(Instruções):
a – Transcreva, do trecho sobre a vida na estação espacial, a passagem que vai de "Título: NA ESTAÇÃO, UM" até "dias de vôo.".
b – Resuma em duas frases o trecho sobre a vida na estação espacial.
c – Prossiga com o texto sobre a rotina dos tripulantes na estação espacial a partir do ponto em que ele termina.

(Trecho selecionado):
________________________

Título: NA ESTAÇÃO, UM AMBIENTE BEM DIFERENTE DOS FILMES
Autor: Cristina Azevedo
Fonte: O Globo, 31/03/2006, O Mundo, p. 29

Tripulantes usam comida desidratada, dormem em sacos e tentam adaptar sua rotina ao ambiente de microgravidade

Conforto no espaço ainda é ficção científica. Corredores amplos, alojamentos individuais semelhantes a quartos, gravidade igual à da Terra e sintetizadores de alimentos ainda são exclusivos de filmes como "Jornada nas Estrelas", que se passa no século XXIII. A realidade do astronauta Marcos Pontes, neste início do século XXI, na Soyuz e depois na Estação Espacial Internacional, é bem diferente.

O ambiente de microgravidade é o primeiro obstáculo. A doença da locomoção espacial afeta 70% dos astronautas nos três primeiros dias de vôo.

- Numa viagem curta as alterações são mais nos sistemas neurovestibular e cardiovascular - explica Thais Russomano, Coordenadora do Laboratório de Microgravidade da PUC do Rio Grande do Sul e PhD em Medicina Espacial. - A pessoa fica ligeiramente perdida, não sabe o que é em cima, embaixo. Isso gera um conflito no cérebro e ela adoece. Fica nauseada. Há uma redistribuição dos fluidos e do sangue da parte inferior para a parte superior do corpo, mas depois ela se adapta.

Cardápio se repete a cada oito dias

A alimentação está longe de ser como na ficção, mas já é bem melhor do que a enfrentada pelos primeiros astronautas, que chegaram a usar alimentos em tubos de alumínio.

________________________

(Extratos de dados):
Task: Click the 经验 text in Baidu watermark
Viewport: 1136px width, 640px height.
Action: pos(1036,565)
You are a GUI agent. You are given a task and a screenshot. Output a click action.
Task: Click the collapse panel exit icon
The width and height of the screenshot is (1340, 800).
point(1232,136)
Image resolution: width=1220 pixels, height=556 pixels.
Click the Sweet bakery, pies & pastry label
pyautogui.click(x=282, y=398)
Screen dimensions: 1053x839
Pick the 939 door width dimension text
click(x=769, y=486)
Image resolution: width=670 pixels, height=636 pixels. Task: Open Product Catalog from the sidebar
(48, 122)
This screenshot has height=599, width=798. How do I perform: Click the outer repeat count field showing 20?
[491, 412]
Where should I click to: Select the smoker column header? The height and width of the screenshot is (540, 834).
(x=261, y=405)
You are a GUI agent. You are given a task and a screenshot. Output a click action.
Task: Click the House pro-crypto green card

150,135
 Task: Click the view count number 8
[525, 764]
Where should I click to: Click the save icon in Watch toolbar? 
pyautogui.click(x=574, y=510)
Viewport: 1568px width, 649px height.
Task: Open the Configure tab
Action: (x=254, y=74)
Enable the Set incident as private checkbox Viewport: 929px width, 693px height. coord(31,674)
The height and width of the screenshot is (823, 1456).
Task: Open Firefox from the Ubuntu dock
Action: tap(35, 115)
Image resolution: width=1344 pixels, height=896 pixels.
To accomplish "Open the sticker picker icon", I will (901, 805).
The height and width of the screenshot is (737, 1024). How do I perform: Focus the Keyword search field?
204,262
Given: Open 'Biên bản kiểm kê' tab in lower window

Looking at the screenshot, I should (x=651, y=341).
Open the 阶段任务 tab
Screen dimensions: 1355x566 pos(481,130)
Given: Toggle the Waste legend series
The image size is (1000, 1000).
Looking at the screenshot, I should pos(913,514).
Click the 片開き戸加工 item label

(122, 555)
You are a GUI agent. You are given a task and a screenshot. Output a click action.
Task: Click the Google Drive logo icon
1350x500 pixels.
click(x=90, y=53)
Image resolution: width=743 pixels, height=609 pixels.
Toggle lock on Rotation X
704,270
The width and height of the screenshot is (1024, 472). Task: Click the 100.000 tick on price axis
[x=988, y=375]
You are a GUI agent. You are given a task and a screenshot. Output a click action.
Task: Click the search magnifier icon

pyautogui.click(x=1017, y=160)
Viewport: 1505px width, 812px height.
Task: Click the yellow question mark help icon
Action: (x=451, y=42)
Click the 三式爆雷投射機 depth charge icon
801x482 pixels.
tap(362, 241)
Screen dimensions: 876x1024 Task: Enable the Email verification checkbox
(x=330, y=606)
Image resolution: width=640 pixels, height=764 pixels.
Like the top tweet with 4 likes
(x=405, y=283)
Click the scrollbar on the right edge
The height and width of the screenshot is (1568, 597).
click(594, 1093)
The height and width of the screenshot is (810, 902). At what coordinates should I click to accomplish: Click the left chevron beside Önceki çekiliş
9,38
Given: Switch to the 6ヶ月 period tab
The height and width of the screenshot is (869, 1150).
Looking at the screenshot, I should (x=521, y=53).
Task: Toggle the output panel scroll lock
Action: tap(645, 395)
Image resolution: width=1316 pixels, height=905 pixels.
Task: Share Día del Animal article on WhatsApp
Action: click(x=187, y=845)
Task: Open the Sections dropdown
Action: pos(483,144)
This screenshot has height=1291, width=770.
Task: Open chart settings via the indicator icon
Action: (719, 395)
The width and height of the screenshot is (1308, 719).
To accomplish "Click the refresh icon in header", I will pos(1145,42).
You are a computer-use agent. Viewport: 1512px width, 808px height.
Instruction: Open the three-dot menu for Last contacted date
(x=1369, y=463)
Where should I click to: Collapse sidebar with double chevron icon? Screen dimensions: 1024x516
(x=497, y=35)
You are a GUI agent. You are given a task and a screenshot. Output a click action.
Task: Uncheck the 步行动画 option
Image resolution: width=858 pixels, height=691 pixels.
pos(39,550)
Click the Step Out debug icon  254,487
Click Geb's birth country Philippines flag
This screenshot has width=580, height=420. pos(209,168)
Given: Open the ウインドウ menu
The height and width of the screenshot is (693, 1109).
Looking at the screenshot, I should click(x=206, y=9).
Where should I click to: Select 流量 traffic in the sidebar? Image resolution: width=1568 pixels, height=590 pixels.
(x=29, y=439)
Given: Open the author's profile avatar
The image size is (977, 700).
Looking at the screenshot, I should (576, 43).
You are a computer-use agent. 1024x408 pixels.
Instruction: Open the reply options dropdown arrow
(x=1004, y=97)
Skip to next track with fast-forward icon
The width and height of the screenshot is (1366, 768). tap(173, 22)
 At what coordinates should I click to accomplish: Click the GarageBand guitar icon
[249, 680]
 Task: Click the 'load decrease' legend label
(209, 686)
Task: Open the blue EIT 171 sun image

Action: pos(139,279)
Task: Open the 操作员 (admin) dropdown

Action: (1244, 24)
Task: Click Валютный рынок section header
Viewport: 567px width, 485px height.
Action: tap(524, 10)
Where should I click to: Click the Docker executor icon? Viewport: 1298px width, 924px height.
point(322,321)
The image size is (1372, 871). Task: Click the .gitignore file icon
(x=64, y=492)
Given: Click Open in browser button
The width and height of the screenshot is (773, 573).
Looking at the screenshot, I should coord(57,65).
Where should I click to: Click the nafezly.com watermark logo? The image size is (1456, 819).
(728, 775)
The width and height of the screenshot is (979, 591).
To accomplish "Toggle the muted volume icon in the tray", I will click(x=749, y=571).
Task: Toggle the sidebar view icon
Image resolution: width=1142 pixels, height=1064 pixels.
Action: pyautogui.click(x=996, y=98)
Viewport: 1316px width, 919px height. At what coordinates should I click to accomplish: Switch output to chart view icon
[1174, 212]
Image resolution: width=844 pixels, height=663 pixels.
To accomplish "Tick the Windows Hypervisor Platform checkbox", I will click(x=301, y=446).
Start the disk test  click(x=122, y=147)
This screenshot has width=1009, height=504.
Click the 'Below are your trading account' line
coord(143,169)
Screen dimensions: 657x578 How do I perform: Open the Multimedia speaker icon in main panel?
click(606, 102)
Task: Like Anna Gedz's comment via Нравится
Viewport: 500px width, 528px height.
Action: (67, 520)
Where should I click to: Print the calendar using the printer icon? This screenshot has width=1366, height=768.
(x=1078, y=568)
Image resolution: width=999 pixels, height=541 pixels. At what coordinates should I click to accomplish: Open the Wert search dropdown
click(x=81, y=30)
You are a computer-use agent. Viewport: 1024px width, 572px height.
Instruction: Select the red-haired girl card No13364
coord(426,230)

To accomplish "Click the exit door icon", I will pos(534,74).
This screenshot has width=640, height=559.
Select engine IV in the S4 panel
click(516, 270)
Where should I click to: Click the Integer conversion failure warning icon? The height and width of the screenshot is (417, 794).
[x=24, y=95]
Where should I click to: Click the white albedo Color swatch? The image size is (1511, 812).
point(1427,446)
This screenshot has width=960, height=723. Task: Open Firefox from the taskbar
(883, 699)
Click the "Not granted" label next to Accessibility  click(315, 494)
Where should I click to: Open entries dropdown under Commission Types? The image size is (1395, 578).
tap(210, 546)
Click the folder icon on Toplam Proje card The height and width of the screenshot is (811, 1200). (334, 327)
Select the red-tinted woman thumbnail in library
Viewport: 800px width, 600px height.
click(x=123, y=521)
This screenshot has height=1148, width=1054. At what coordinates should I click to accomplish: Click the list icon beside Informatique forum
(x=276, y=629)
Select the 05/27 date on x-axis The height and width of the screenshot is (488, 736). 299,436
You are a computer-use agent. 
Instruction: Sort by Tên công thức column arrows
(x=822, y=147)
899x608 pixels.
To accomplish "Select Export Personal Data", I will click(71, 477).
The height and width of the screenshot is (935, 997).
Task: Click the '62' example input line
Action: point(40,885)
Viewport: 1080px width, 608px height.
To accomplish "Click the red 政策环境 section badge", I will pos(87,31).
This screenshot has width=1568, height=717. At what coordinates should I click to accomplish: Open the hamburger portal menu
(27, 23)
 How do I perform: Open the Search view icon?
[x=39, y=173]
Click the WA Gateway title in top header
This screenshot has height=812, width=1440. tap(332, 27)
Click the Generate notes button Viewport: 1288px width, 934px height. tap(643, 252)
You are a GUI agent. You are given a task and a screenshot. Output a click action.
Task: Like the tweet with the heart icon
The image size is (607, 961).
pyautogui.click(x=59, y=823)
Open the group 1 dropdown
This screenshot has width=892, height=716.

________________________

(Respostas escritas):
a –
Título: NA ESTAÇÃO, UM AMBIENTE BEM DIFERENTE DOS FILMES
Autor: Cristina Azevedo
Fonte: O Globo, 31/03/2006, O Mundo, p. 29

Tripulantes usam comida desidratada, dormem em sacos e tentam adaptar sua rotina ao ambiente de microgravidade

Conforto no espaço ainda é ficção científica. Corredores amplos, alojamentos individuais semelhantes a quartos, gravidade igual à da Terra e sintetizadores de alimentos ainda são exclusivos de filmes como "Jornada nas Estrelas", que se passa no século XXIII. A realidade do astronauta Marcos Pontes, neste início do século XXI, na Soyuz e depois na Estação Espacial Internacional, é bem diferente.

O ambiente de microgravidade é o primeiro obstáculo. A doença da locomoção espacial afeta 70% dos astronautas nos três primeiros dias de vôo.

b – A realidade de Marcos Pontes na Soyuz e na Estação Espacial Internacional é bem diferente do conforto exibido em filmes como "Jornada nas Estrelas", e a microgravidade é o primeiro obstáculo, pois a doença da locomoção espacial afeta 70% dos astronautas nos três primeiros dias de voo. Segundo Thais Russomano, a pessoa fica desorientada e nauseada, mas depois se adapta; já a alimentação, embora longe da ficção, é bem melhor do que a dos primeiros astronautas.

c –
Os alimentos podem ser reidratáveis, irradiados (uso de radiação para matar bactérias), termoestabilizados (o calor é usado destruir microorganismos nocivos) e sob forma natural, como nozes e biscoitos. A água é adicionada à comida desidratada, que é aquecida em forno. Podem ser sopas, galinha com arroz, em embalagens especiais, feitas de material flexível para depois passarem pelo compressor de lixo. O velcro no fundo da embalagem faz com que ela não flutue pela nave. Já as termoestabilizadas, que incluem frutas e peixe, são levadas em latas e copos plásticos, semelhantes aos vistos em supermercados. Há também bebidas em pó, como café e suco de laranja.

Na nave são usadas bandejas presas ao colo por tiras ou à parede. Mas na estação há uma pequena mesa para três pessoas. A tripulação tem um ciclo de cardápio de oito dias, com os pratos se repetindo. O menu é metade americano, metade russo. A água é reciclada e até a umidade do ar é reaproveitada.

Pela janela, um dia de apenas 90 minutos

Dormir pode não ser tão fácil. Como o dia na estação dura só 90 minutos, muitos astronautas usam máscara para não serem incomodados pela claridade. A tripulação costuma utilizar sacos de dormir, fixados às paredes ou ao assento. Na estação, há ainda duas pequenas cabines individuais.

A higiene também teve que ser adaptada à microgravidade e à limitação de água. Ela inclui xampu sem enxágue e banho de esponja. No banheiro, o vaso sanitário inclui barras para posicionar as pernas, e a descarga é a vácuo. Cada astronauta tem o próprio aparato urinário.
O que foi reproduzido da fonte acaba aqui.